> _What the exercise asks_
Of the records below, reproduce only the span that opens with the line containing "Task: Visit the Color Mixing page" and closes with the last line.

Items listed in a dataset
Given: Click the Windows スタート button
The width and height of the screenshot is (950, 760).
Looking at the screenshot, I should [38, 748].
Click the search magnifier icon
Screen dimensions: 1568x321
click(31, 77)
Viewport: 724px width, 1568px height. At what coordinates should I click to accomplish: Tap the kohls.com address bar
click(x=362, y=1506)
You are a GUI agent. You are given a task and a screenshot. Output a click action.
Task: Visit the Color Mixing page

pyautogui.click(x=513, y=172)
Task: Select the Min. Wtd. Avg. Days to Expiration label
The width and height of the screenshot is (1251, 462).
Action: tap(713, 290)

> _Output_
Task: Visit the Color Mixing page

pyautogui.click(x=513, y=172)
Task: Select the Min. Wtd. Avg. Days to Expiration label
The width and height of the screenshot is (1251, 462).
Action: tap(713, 290)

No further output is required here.